**ASSIGNMENT:** All entries must be given again exactly as written.
☆ ☆ ☆ ☆
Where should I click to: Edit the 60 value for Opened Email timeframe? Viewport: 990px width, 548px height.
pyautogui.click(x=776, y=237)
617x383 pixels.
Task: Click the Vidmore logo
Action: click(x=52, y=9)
☆ ☆ ☆ ☆
**WRITTEN SOLUTION:**
Where should I click to: Edit the 60 value for Opened Email timeframe? Viewport: 990px width, 548px height.
pyautogui.click(x=776, y=237)
617x383 pixels.
Task: Click the Vidmore logo
Action: click(x=52, y=9)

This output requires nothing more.